### SOURCE EXTRACT:
○ ○ ○

SANTA CLARA, Calif. - Human brains will someday extend into the cloud, futurist and computer pioneer Ray Kurzweil predicted at the DEMO conference here on Tuesday.
Moreover, he said, it will become possible to selectively erase pieces of our memories, while retaining some portions of them, to be able to learn new things no matter how old the person is.
"The brain doesn't grow much from a very young age," he said. Humans have, more or less, 300 million pattern-recognizing modules in the neocortex, the portion of the brain where thought occurs. "One of the reasons kids can learn new languages, or pretty much anything, so quickly is because they haven't filled up those pattern recognizers," he said. "It's virgin territory."
"You can learn new material at any age, but there is a limited capacity. That's one of the things we will overcome by basically expanding the brain into the cloud," he said. "We need to be able to repurpose our neocortex to learn something new. People who have a rigid process and hold onto old information; they will have a hard time doing that. You need to be able to move on."
While Kurzweil did not give a timetable for these predictions, he said the notion of "brain extenders" has already begun thanks to technology including IBM's Watson supercomputer and augmented reality. "I think we'll be in augmented reality all the time," Kurzweil said. "Just to be told what people's names are [via augmented reality popups] -- that would be most helpful," he said, to laughter from the crowd. "That's a killer app."
As for Watson and its ilk, Kurzweil said, there has been "discernible progress" in artificial intelligence. But it's one thing to recall, say, anything from Wikipedia or other encyclopedias. "But understanding is way below human levels," and that's the next frontier, to help technical assistants understand the real meaning of human speech, a breakthrough he's already predicted will happen in 2029.

○ ○ ○

### RECORDED INFORMATION:
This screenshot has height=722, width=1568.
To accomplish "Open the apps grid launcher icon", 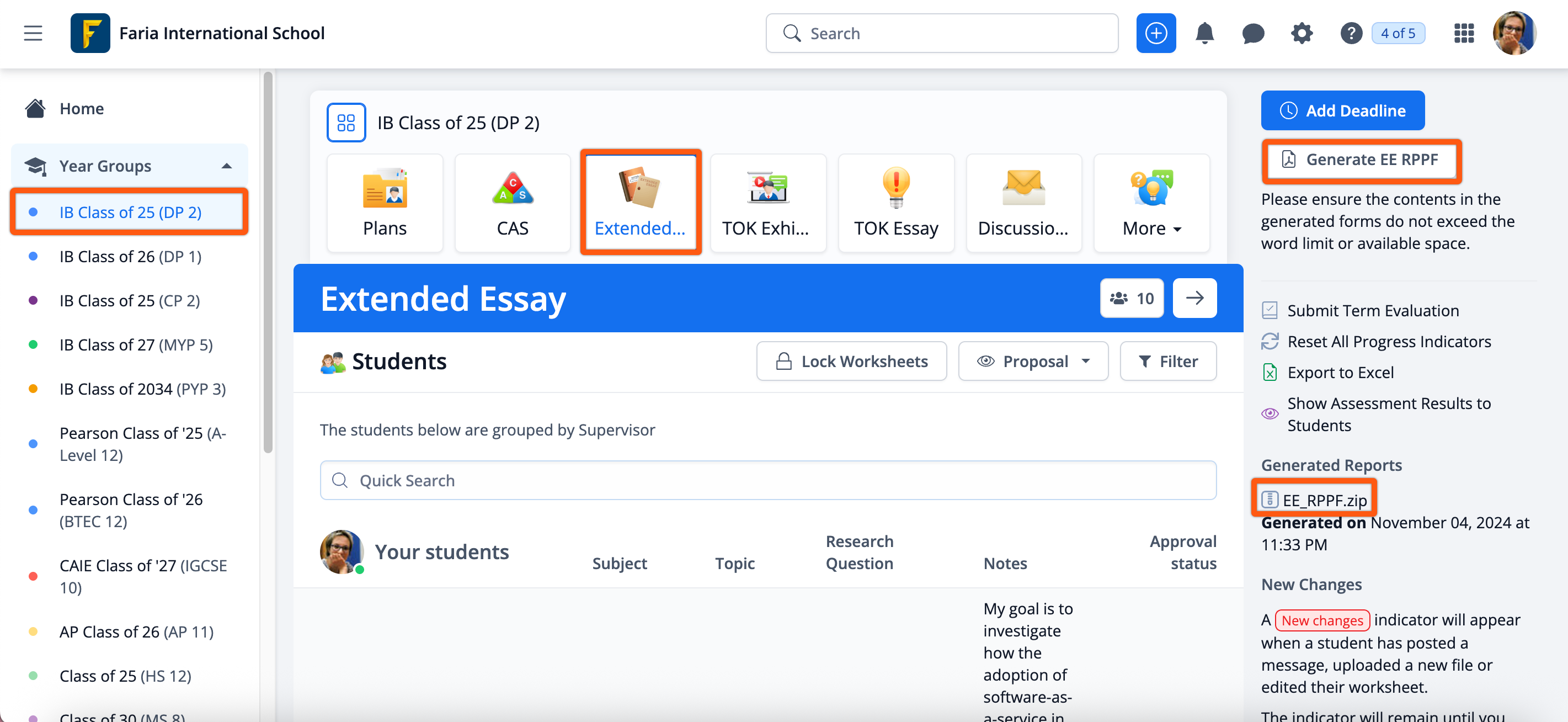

○ ○ ○

### PROBLEM 1:
Rewrite the paragraph of the Kurzweil article that begins "While Kurzweil did not give a timetable" in a shorter form that keeps its main facts.
### PROBLEM 2:
Carry the Kurzweil article on from its final sentence.
The listing has nothing to do with the work on the Kurzweil article.

### OUTPUT 1:
Kurzweil gave no timetable, but he said "brain extenders" have already started with IBM's Watson supercomputer and augmented reality. He expects people to be in augmented reality all the time and, to laughter, called popups that tell people's names a "killer app."

### OUTPUT 2:
Advances in natural language processing will help with that, Kurzweil said. It's an area he knows about, having created the industry's first multi-font optical character recognition system, as well as text-to-speech synthesizers and other breakthroughs. His company, Kurzweil Computer Products, through a series of acquisitions and mergers ultimately became part of Nuance Communications Inc., which developed technology that was much of the basis for Apple's Siri.
"The natural language understanding in Siri is fairly weak and needs a lot of improvement," Kurzweil said. "For a version 1 product it's pretty good; usually version 1 doesn't work at all."
To really work like a human brain, artificial intelligence (AI) tools need to be built hierarchically, like a brain. "And then you have to educate the synthetic neocortex" as we do with newborn babies, he explained. That's what Watson's achievement was -- an educated brain extender, up to a point.
As with many other things, AI has the ability to be misused in the wrong hands, Kurzweil acknowledged. "Is fire a good thing? It keeps us warm and cooks our food, but it's also used to burn down our villages.
"If it turns on you, you need to get even smarter AI."
But, he said, "I think we could take comfort with how we've done with software viruses." Although these viruses have become increasingly sophisticated over time, "we have an evolving technological immune system that's kept up with it, more or less. You can have arguments about it, but I think it's working."